The general idea in securing REST API in OAUTH is by using Authorization Bearer <access token
> header, typically a JWT, which has information about the subject, ie. sub: u1
with u1 is the userId in the database.
With such access token, client app can access the different resources. Let's say an user has many cars, has many boats, etc...So, in RESTful manner, /users
returns all users, /users/:u1
returns data of user u1, /users/:u1/cars/:c1
returns data of the car c1
of user u1
, /users/:u1/boats/:b1
returns data of the boat b1
of user u1
, etc.
My question is about u1
. Shouldn't u1
be extracted from the JWT access token instead because we know we can trust the JWT? In theory an app can use a JWT issued for user u1
, but requesting access to /users/:u2
which should be forbidden.
One can make /users/:u1
unavailable, and force client app to call /users
instead and extract the sub
from the JWT. However, calling /users
to return data of u1
breaks the RESTful pattern and its benefits (ie. http caching).
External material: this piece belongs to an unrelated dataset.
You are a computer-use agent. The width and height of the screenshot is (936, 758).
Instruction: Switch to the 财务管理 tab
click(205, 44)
What's the right approach?
This probably an authorization
framework on REST api question. JWT can only address authentication
only.
IMO your REST API should be independent of your authorization framework.
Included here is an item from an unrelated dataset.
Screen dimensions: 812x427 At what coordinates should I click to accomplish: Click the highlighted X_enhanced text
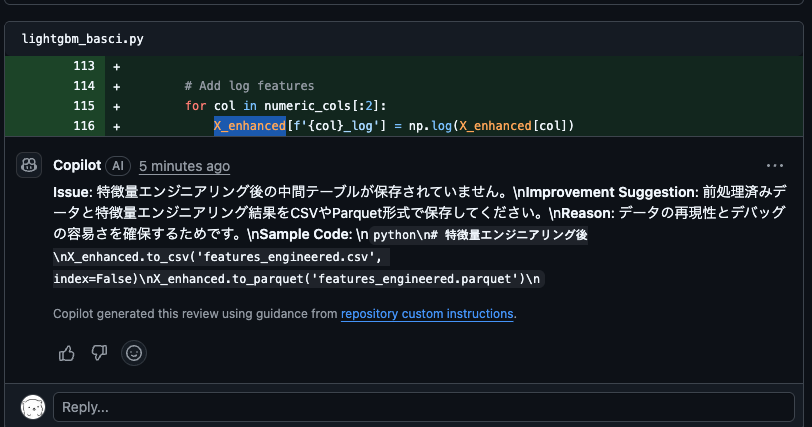(250, 126)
While it makes sense in your case that user u1
cannot access cars or boats from user u2
, this may not hold for all users.
You can easily imagine an administrator user or some other role that does have access to cars and boats of any (or a particular subset of) users.
So, I would say that
GET /users/:u1/cars/
should responds with HTTP 200 OK
and return all cars for user u1
if the user has permission to retrieve the cars for user u1
. Otherwise it should respond with HTTP 403 Forbidden
.
So, in other words, use the information from the JWT token to authorize the actions. Do not change your API design to implicitly infer the user context from it.